The dynamics of small-scale fluctuation driven flows are of great interest for micro-instability driven turbulence, since nonlinear toroidal simulations have shown that these flows play an important role in the regulation of the turbulence and transport levels. The gyrofluid treatment of these flows was shown to be accurate for times shorter than a bounce time[1].Since the decorrelation times of the turbulence are generally shorter than a bounce time, our original hypothesis was that this description was adequate. Recent work[2] pointed out possible problems with this hypothesis, emphasizing the existence of a linearly undamped component of the flow which could build up in time and lower the final turbulence level. While our original gyrofluid model reproduces some aspects of the linear flow, there are differences between the long time gyrofluid and kinetic linear results in some cases.
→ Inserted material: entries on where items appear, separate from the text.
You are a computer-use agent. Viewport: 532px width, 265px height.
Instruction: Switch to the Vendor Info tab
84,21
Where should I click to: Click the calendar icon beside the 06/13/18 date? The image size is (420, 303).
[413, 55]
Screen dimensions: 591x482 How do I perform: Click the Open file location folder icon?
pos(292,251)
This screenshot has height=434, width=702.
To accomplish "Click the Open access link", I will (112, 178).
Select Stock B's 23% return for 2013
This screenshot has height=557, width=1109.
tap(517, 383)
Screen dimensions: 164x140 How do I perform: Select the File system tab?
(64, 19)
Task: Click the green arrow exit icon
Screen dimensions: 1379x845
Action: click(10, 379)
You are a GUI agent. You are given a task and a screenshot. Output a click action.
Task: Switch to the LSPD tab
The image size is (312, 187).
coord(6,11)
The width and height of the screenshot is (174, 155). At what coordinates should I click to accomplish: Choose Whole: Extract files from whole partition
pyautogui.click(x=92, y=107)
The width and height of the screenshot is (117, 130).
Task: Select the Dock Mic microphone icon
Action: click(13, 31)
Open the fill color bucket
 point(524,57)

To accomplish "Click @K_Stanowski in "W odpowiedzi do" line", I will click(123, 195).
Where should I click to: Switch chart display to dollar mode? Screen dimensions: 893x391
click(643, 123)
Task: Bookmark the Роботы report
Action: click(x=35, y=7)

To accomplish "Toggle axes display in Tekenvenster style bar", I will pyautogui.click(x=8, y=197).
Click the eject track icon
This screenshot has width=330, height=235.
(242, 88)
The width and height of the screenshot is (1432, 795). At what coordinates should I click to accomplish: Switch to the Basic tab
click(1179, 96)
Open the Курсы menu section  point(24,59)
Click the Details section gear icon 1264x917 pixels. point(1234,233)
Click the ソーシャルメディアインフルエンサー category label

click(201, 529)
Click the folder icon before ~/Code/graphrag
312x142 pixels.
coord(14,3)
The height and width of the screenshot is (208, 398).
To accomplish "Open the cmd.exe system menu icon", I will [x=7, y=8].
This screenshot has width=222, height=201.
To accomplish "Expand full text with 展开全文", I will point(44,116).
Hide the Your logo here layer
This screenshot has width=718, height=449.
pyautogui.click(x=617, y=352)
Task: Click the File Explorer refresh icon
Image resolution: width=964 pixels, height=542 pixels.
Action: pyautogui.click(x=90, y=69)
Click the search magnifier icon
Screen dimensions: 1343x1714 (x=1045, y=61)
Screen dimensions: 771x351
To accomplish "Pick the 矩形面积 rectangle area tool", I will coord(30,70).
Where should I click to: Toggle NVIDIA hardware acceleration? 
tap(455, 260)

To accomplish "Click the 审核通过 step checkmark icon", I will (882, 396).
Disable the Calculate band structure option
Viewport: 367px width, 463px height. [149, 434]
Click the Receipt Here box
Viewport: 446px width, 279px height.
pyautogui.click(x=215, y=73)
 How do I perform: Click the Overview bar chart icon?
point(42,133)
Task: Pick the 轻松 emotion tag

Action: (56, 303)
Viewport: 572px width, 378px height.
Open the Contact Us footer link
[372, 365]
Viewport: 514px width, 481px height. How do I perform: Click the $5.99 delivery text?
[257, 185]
On the other hand, if the long time behavior of these flows is dominated by nonlinear damping (which seems reasonable), then the existing nonlinear gyrofluid simulations may be sufficiently accurate. We test these possibilities by modifying the gyrofluid description of these flows and diagnosing the flow evolution in nonlinear simulations.

1. Beer, M. A., Ph. D. thesis, Princeton University (1995).

2. Hinton, F. L., Rosenbluth, M. N., and Waltz, R. E., Sherwood (1997).